1)Clown Loaches. I absolutely love these fish and really wanted a few of them. I have since learned that they will grow too big for my tank. Any recommendations for similar (but smaller) loaches?

To follow through on the plastic grass and sand. Should I remove the grass? Is there a low growing, spreading grass that would look good in the open, front area of the tank? How about creating some sandy area's - may be good for the loaches?

2) Cory catfish - a big variety. I like them, but dont want too much competition for space at the bottom (with loaches).

3) Shrimp - never kept them before, but they sure add interest.

4) Algae eaters (Otos are sometimes mentioned as good, busy housecleaners). Obviously I wont rely on these to keep the tank clean, but they may help with housekeeping. I don't want any plecs (too big).

5) Middle dwelling, active, tight-schooling fish. I currently have Tiger Barbs, and I'm unsure about their overall compatibility with community tanks. I like them, but have a concern about fin-nipping. Any other suggestions, because I can return them if necessary? Harlequin Rasbora's come to mind, although they are not the most colourful.

6) Gourami's - another category that I like. Amazing colours. I would love to attempt breeding, but I realise this is difficult in a community tank. Perhaps a few peaceful cichlids? Some tetra's (e.g. long finned red tetra's, neons, etc) would be good too.

7) Top dwelling, active, tight-schooling fish. Since I started with Danios, perhaps a few more.

As may be obvious, generally I like colourful fish although I don't have much interest in livebearers such as platty's and guppies.

On a final note, if you know of links to an encyclopedia of fishes, where I can continue my research, please share.

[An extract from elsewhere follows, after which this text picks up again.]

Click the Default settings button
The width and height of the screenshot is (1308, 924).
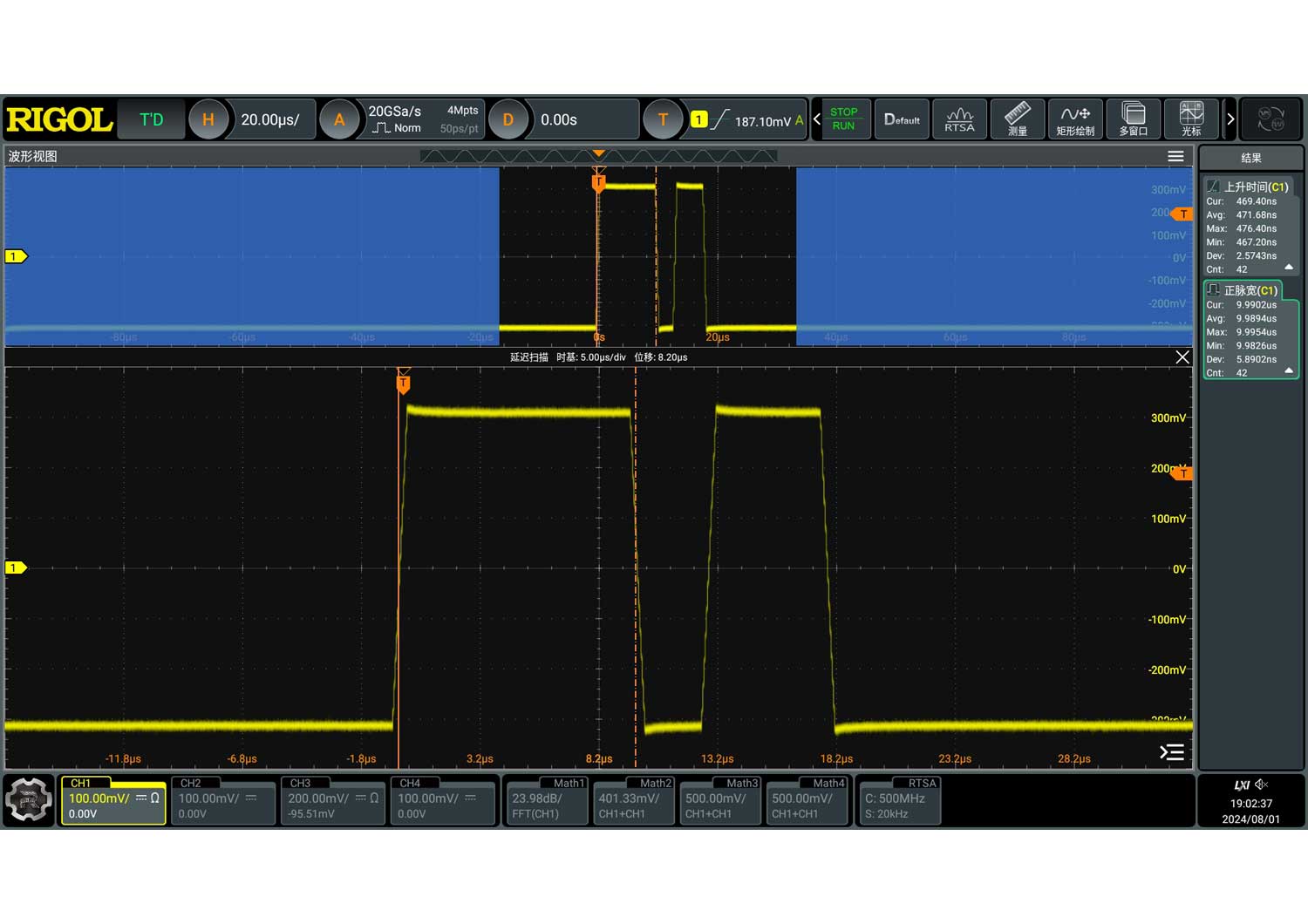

Sorry for the looooong post. Eagerly looking forward to your comments and suggestions.


----------



## Mr. Scruples (Apr 20, 2012)

Have you had a look at AqAdvisor? It can give you a good idea of how many/what types of fish will get along with your setup. It'll throw up a warning if you try to put things together that might not get along. It tends to run on the conservative side in terms of stated filtration capacity and stocking levels, but that's not necessarily a bad thing.. Definitely a handy resource.

As for top dwellers (#7): I have a shoal of 10 Espei (Lambchop) Rasboras that are incredibly fun to watch -- they tend to stick to the top areas of my tank and spend their time surfing in the strong current from my filter output. Temp in my tank is 30, so they'd have no trouble at all in yours. Lovely little fishies 

Also, I have an area in my tank with some grass that sounds quite a bit like what you're describing, and my Corys don't seem to mind rooting around in it for nibbles. Not sure how loaches would do though, since I haven't got any, but cats seem to be OK with it at least..


----------



## Roland6543 (Jun 27, 2012)

Well the TB are going back (they terrorised the danios)

This is my plan for stocking my tank.
I will phase in 1-2 species at a time and obviously I will need a larger tank once the loaches in particularly get large.
Please comment on possible issues you see with this combination and suggest better options:

4 Clown Loaches
6 Boesemans Rainbow Fish
5 Killifish
1 Keyhole Cichlid
1 Angelfish
1 Cockatoo
10 Harlequin Rasbora


----------



## Fishyfishyfishy (Mar 3, 2008)

-Just a note on the clown loaches. Don't worry too much about them getting too big. I kept them for over 7 years and they are extremely slow growers.

-Go for bristlenose plecos, they dont' grow too big.

-Harlequin will be nice top level swimmers.

-Tetra will be nice mid level swimmers. I like cardinals. Cardinals + neons are cool. They school together.

-Amano shrimps are fun and they are big.

-Corys are nice. I would say the corys will have a hard time fighting for food against the clown loaches. Clown loaches are very aggressive and quicker eaters, especially with them big mouths.

-Tiger barbs will bit other fish (sometimes)

-Gouramis are excellent, I kept 5 different species in the same tank before. Very fun

This is my current 55g tank: http://gtaaquaria.com/forum/showthread.php?t=33430


----------



## Roland6543 (Jun 27, 2012)

Thanks for the input guys. I went to Fantastic Fins yesterday and got a 1000 more ideas. I'll let you know what strategy 3.0 looks like! LOL


----------



## Roland6543 (Jun 27, 2012)

Fishyfishyfishy said:


> This is my current 55g tank: http://gtaaquaria.com/forum/showthread.php?t=33430


 Very Nice Tank!


----------